Stored data entries:
►
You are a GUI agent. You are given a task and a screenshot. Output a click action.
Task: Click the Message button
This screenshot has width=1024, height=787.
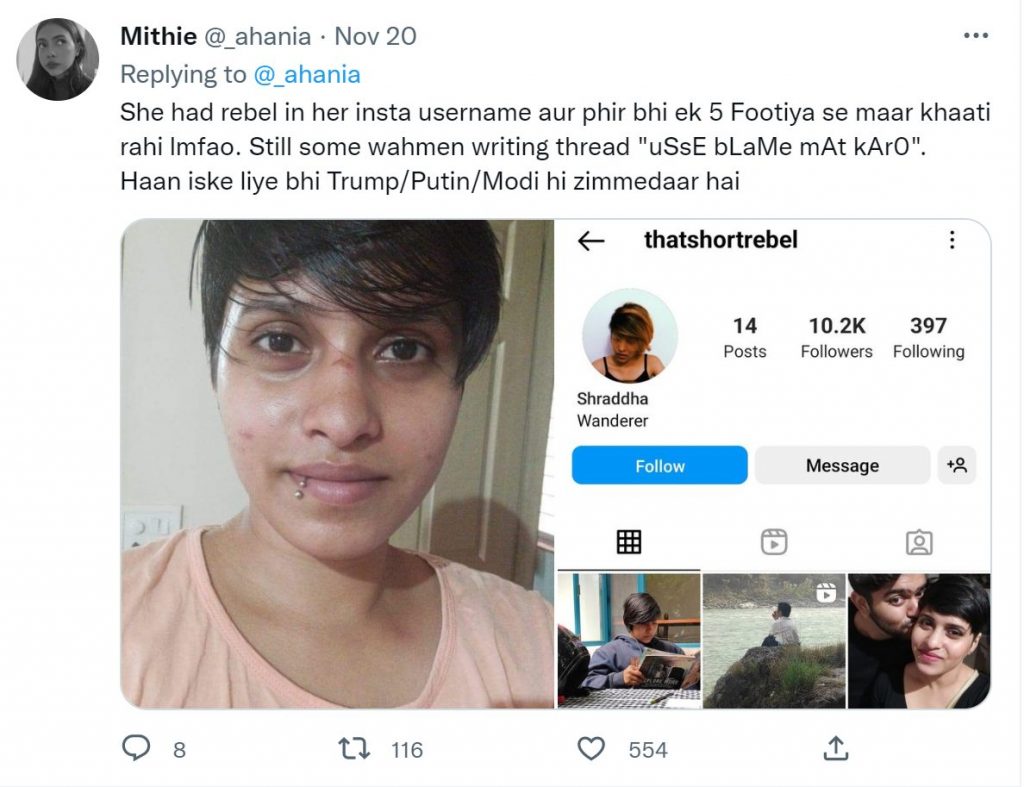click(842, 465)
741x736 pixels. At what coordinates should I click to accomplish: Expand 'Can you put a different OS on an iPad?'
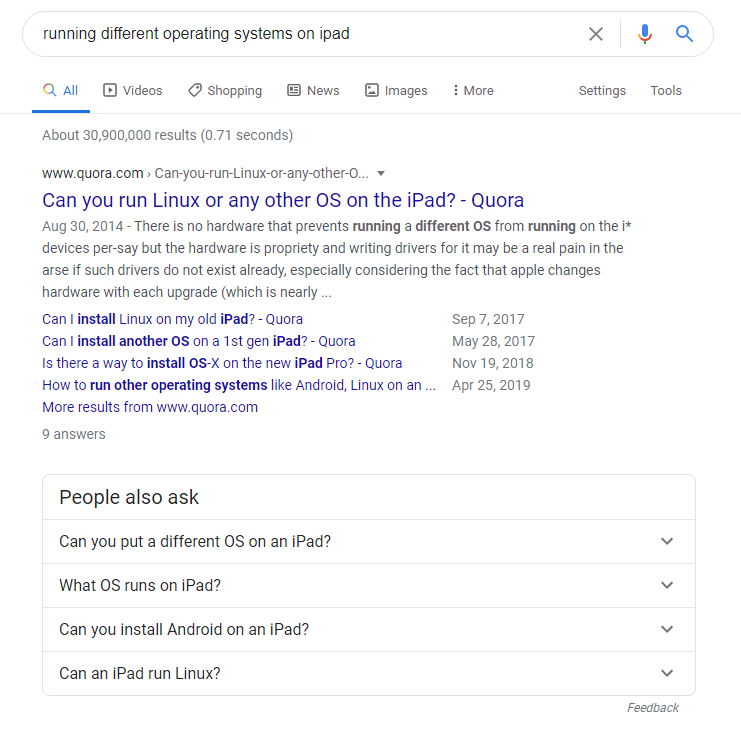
◄
**Task to complete:**
The records above should be written out exactly, and the images dropped.

**Reply to the exercise:**
You are a GUI agent. You are given a task and a screenshot. Output a click action.
Task: Click the Message button
This screenshot has width=1024, height=787.
click(842, 465)
741x736 pixels. At what coordinates should I click to accomplish: Expand 'Can you put a different OS on an iPad?'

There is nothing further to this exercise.